Sometimes you can make a cocktail that is quite, quite complex in flavor. Like my Clementine and Basil Bash. It’s a riff on a drink called the Come on In from Prosecco Made Me Do It by Amy Zavatto. I reviewed Amy’s lovely book last week. Amy’s drink features a combination she relishes fresh basil and pineapple. She adds some lemon bitters, gin, and prosecco.

I’ve gone down a slightly different path. No lemon bitters. Instead of fresh clementine juice. I have used Basil Simple Syrup, but four times as much as Amy uses. And I’ve cut back on the pineapple juice. Amy’s combo is pineapple with a basil hint. Mine is “something citrusy and sweet” with a notable shot of basil. My drink is more “confusing” to bewilder your tongue. And make you sigh and smile.

This is a drink you can play with endlessly: change the proportions, change the citrus components. And that Basil Simple Syrup? I’ll give you more ideas later this week.

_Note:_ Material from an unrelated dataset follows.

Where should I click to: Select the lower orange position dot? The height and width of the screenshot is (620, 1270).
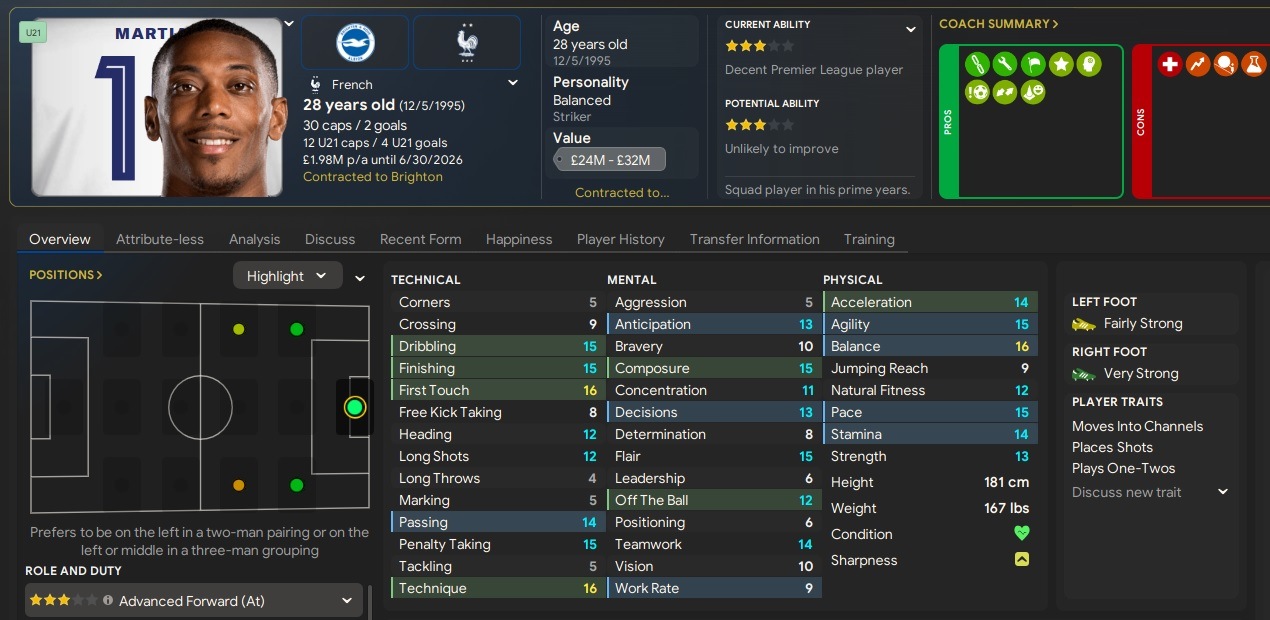(238, 486)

For this drink you need some gin and there is no better choice than Malfy Original Gin. One sniff of the bottle and you’ll understand. And be quite gin impressed.


Clementine and Basil Bash

Yield: 2 cocktails

Ingredients:

  • l ½ ounces fresh clementine juice
  • 3 ounces Malfy Original Gin
  • 2 ounces Basil Simple Syrup
  • 3 ounces unsweetened pineapple juice
  • 6 ounces Prosecco
  • Garnish of your choice: pineapple slice, basil leaf

Preparation:

Fill a double rocks glass with ice. Add the liquid ingredients. Shake for 30 seconds. Pour into two glasses and add ice.

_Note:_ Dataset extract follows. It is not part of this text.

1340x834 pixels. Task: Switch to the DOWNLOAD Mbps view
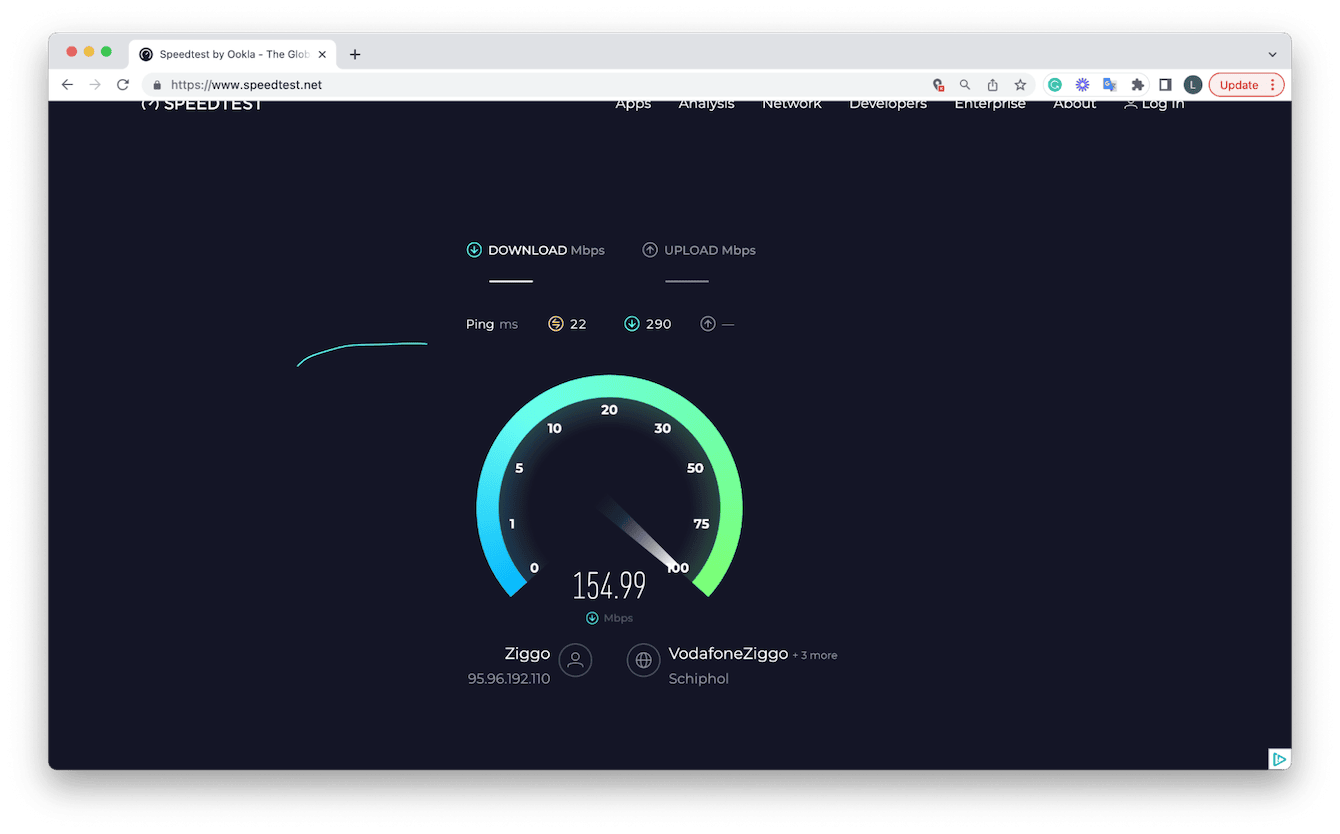point(535,249)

Source: Prosecco Made Me Do It by Amy Zavatto [Andrews McMeel, 2017]

Photo Information: Canon T2i, EFS 60mm Macro Lens, F/3.5 for 1/40th second at ISO‑2000


Basil Simple Syrup

Yield: 2 cups

Ingredients:

  • 2 cups of water
  • 2 cups of sugar
  • 1 ounce of fresh basil leaves

Preparation

Put the water and sugar in a saucepan. Stir to mix and turn on the heat. Over medium heat, keep stirring and bring to a boil. Reduce the heat to a simmer. Add the basil. Simmer for 5 minutes. Turn off the heat. Allow to cool to room temperature. Refrigerate.